━━━ Data for this exercise

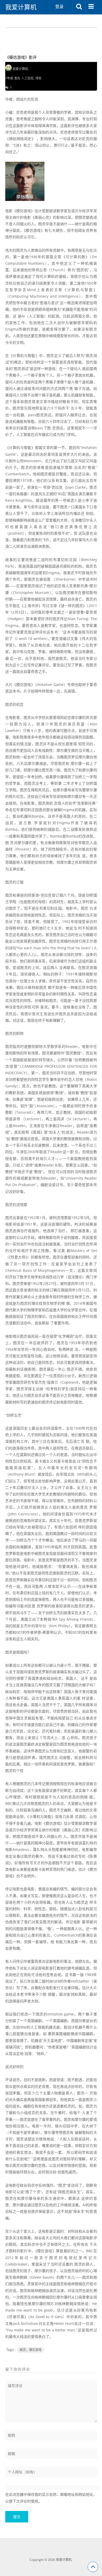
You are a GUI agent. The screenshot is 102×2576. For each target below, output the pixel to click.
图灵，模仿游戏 (31, 2350)
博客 (38, 78)
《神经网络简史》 (20, 138)
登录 (59, 6)
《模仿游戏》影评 (21, 57)
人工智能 (27, 78)
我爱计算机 (21, 7)
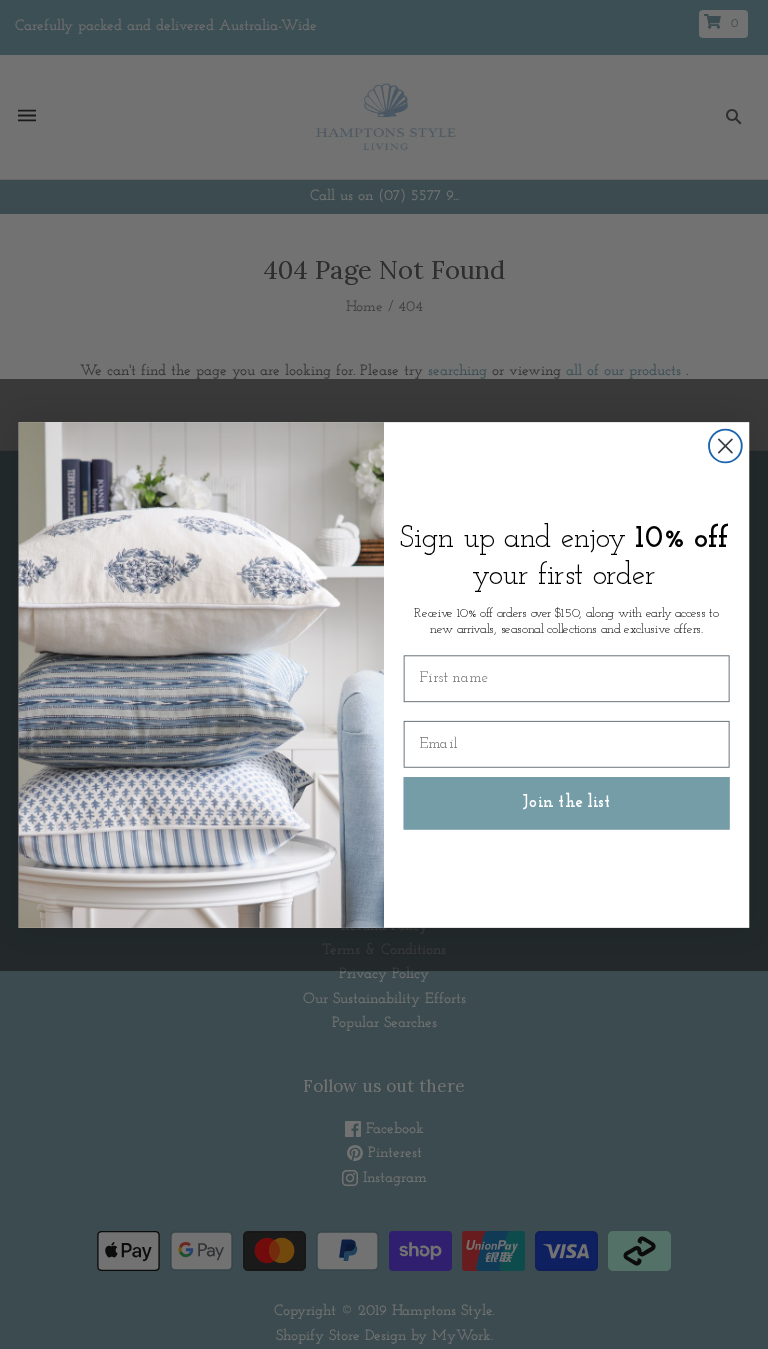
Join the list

━━━━━━

Exercise brief — Copy out every entry above exactly. Leave the pictures out.

Task answer —
You are a GUI agent. The screenshot is 102×2576. For each target below, output the pixel to click.
图灵，模仿游戏 (31, 2350)
博客 (38, 78)
《神经网络简史》 (20, 138)
登录 (59, 6)
《模仿游戏》影评 (21, 57)
人工智能 (27, 78)
我爱计算机 (21, 7)
Join the list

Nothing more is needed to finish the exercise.